SCUOLA CATTOLICA: MONS. BETORI, "RIMOTIVARE LA FEDE IN RAPPORTO ALLA CULTURA ODIERNA"

” “"Una rinnovata identità della scuola cattolica italiana, il suo specifico modo di servire e onorare la missione salvifica della Chiesa quale peculiare strumento di evangelizzazione, richiede di essere riconosciuto come un dono da parte dell’intera comunità ecclesiale a sua volta consapevole di doversi convertire in senso missionario". È il pensiero di mons. Giuseppe Betori, segretario generale della Cei, intervenuto oggi al seminario di studi "Scuola cattolica e comunità cristiana", promosso a Roma dal "Centro studi per la scuola cattolica". Secondo Betori, per una presenza cattolica nel contesto educativo, "non basta consolidare un’appartenenza: occorre rimotivare le ragioni della fede in rapporto alla situazione culturale. La problematicità del contesto culturale in cui ci muoviamo – ha aggiunto – richiede sì una fede robusta, un’adesione convinta al bene – il quale, diffusivo per sua natura, ci spinge a volerlo condividere con gli altri – ma anche uno speciale sforzo dell’intelligenza". Per raggiungere questo traguardo, mons.
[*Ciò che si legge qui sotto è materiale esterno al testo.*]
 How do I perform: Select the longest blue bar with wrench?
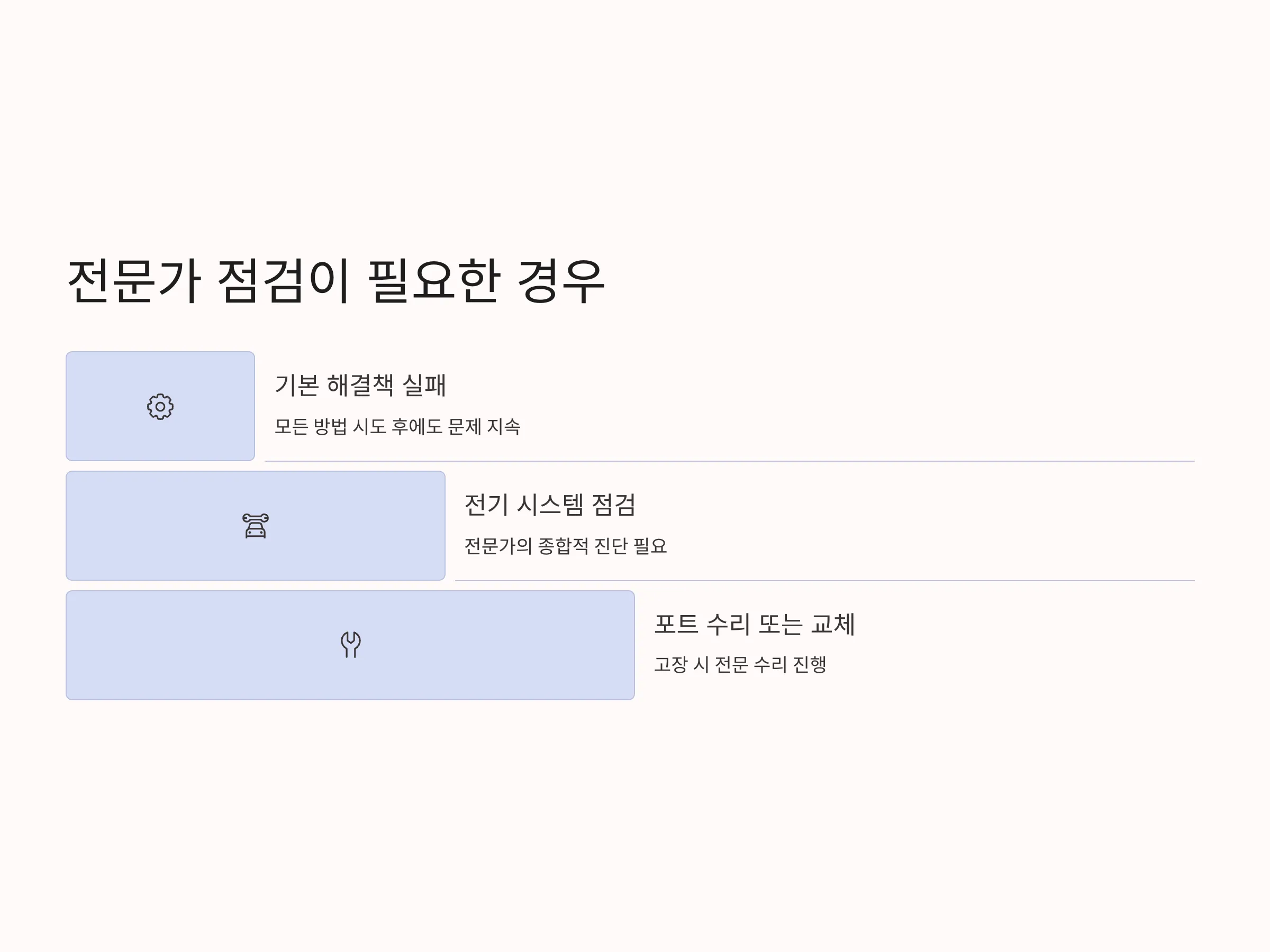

Betori ha detto che occorre un "serio discernimento ecclesiale dei carismi educativi", con "il riconoscimento, da parte della comunità cristiana, della specificità vocazionale e della ministerialità di chi opera nella scuola, i docenti, o ne è soggetto pienamente titolare e attivo, genitori e studenti". Il vescovo ha voluto anche riconoscere la presenza di aggregazioni laicali, citando in particolare realtà quali Age, Agesc, Faes, Uciim, Aimc, Diesse, Msac, Gs, Msc. Ed ha concluso che "una forte ripresa dell’associazionismo educativo potrà avvenire solo se la comunità cristiana nel suo insieme ritrova, nelle attuali e mutate condizioni socio-culturali, l’istanza missionaria e comunionale del suo slancio apostolico".